IT Brief New Zealand - Technology news for CIOs & IT decision-makers
Story image
AI Chipmaker Hailo releases new deep learning processor
Wed, 15th May 2019
FYI, this story is more than a year old

AI chipmaker Hailo released today the Hailo-8, a new deep learning processor.

Hailo is now sampling its chip with select partners across multiple industries, with a focus on automotive. The chip is built with an architecture that enables edge devices to run sophisticated deep learning applications that could previously run only on the cloud.

Key disadvantages exist in the current architecture of the embedded processing infrastructure, designed based on a 70-year-old underlying structure.

Hailo addresses these issues with its holistic solution, which supposedly rethinks the existing pillars of computer architecture – memory, control, and compute – and incorporates a key, comprehensive Software Development Kit (SDK) co-developed with the hardware.

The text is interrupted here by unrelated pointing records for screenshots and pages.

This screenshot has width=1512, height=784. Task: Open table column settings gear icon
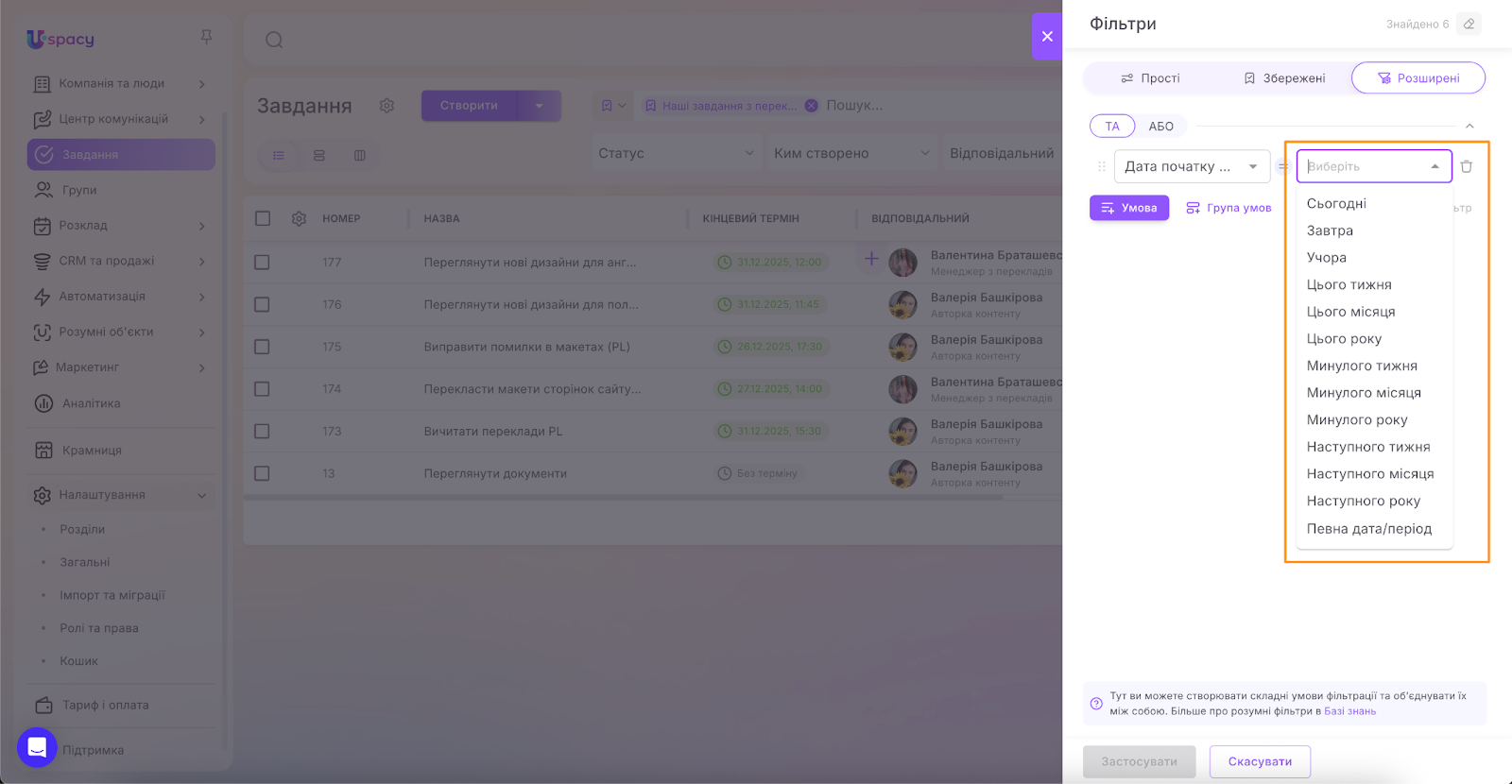click(299, 218)
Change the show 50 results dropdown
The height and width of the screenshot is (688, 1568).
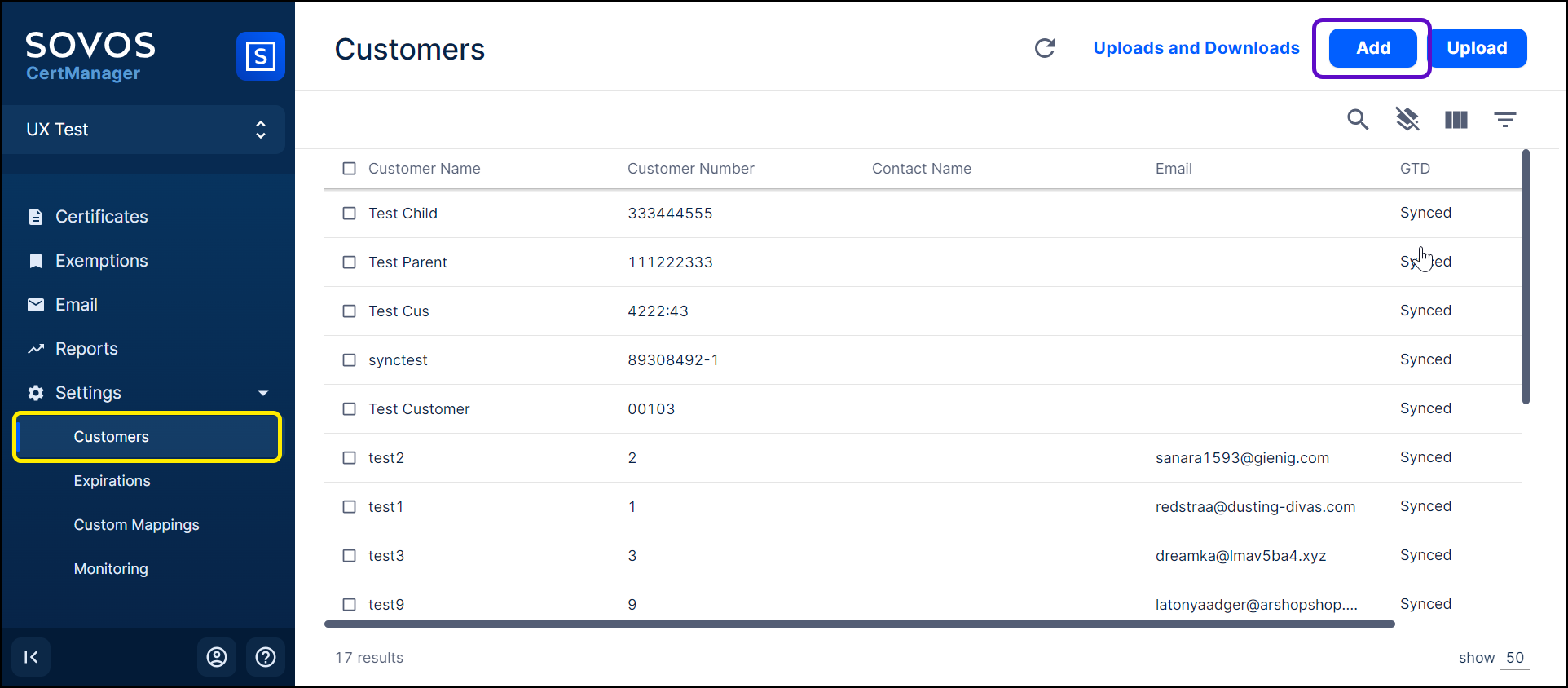pyautogui.click(x=1514, y=658)
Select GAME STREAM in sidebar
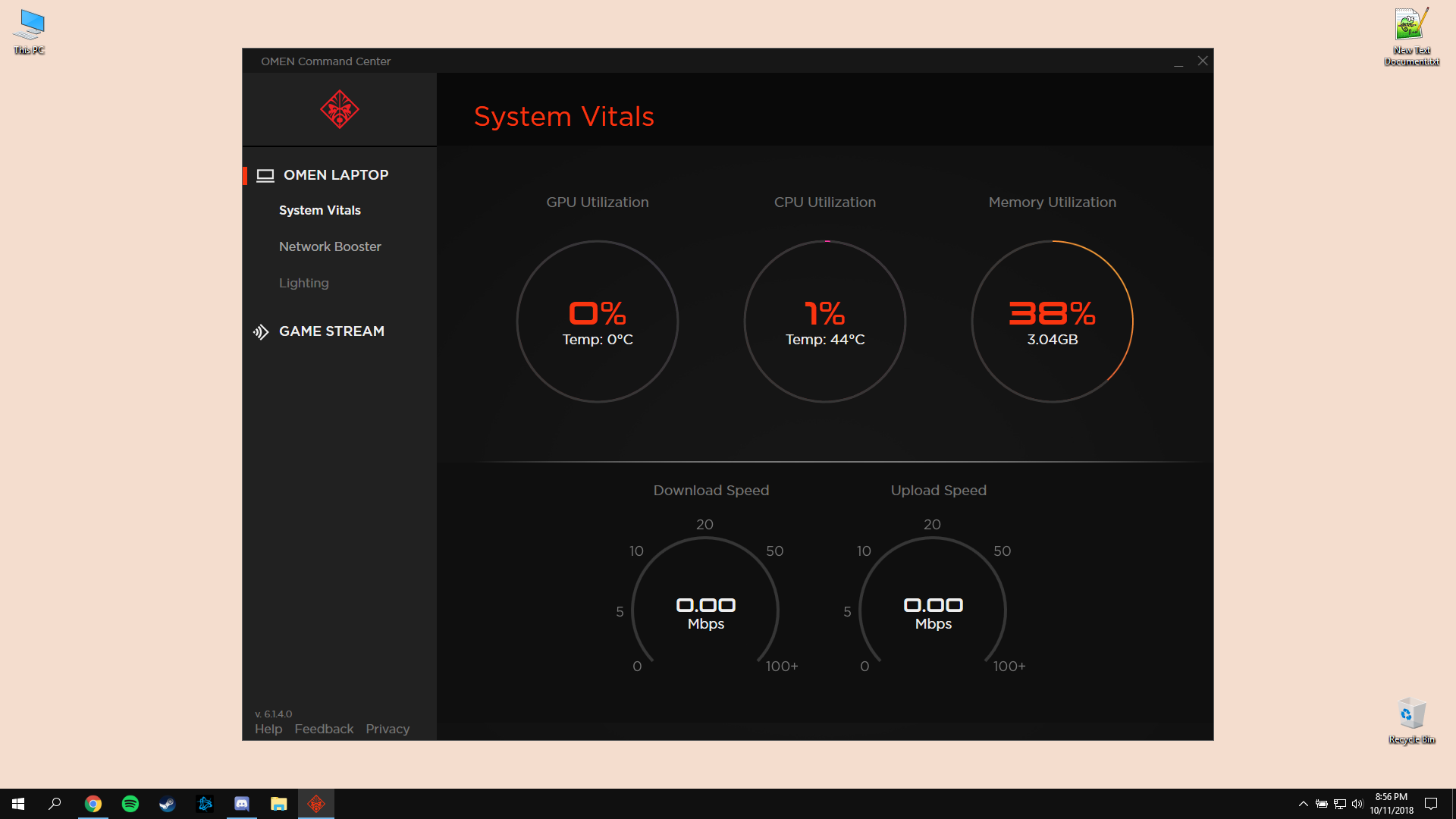 click(331, 331)
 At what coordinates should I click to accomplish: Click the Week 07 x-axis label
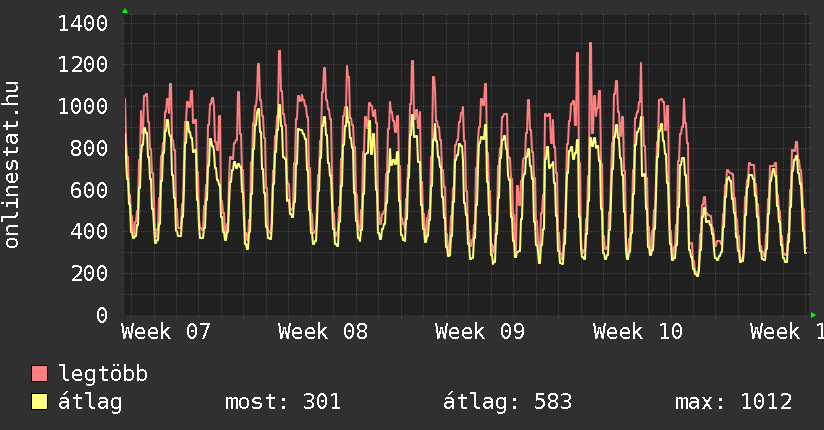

The Hailo-8 processor, which features up to 26 Tera operations per second (TOPS), supposedly outperforms all other edge processors with area and power efficiency superior to other leading solutions by a considerable order of magnitude.

By designing an architecture that relies on the core properties of neural networks, edge devices can now run deep learning applications at full scale more efficiently, effectively, and sustainably than traditional solutions, while significantly lowering costs.

Hailo is working with OEMs and Tier-1 automotive companies in fields such as advanced driver-assistance systems (ADAS), as well as players in industries like smart cities and smart homes, to empower smarter edge and IoT devices.

These industries often require the use of high-performance cameras to perform tasks such as semantic segmentation and object detection in real time – tasks which Hailo's chip can perform at full resolution while consuming only a few Watts. Hailo's redesign eliminates untenable heat dissipation issues and removes the need for active cooling systems in the automotive industry.

Its structure supposedly translates to higher performance, lower power, and minimal latency, enabling more privacy and better reliability for smart devices operating at the edge.

According to preliminary results comparing Hailo-8 to Nvidia's Xavier AGX, which runs NN benchmarks such as ResNet-50, Hailo-8 consumes almost 20 times less power while performing the same tasks.

"In recent years, we've witnessed an ever-growing list of applications unlocked by deep learning, which were made possible thanks to server-class GPUs," said Hailo CEO Orr Danon.

"However, as industries are increasingly powered and even upended by AI, there is a crucial need for an analogous architecture that replaces processors of the past, enabling deep learning to run devices at the edge.

“Hailo's chip was designed from the ground up to do just that. We are excited to help customers drive their intelligent devices to new limits. A new age of chips means a new age of technology."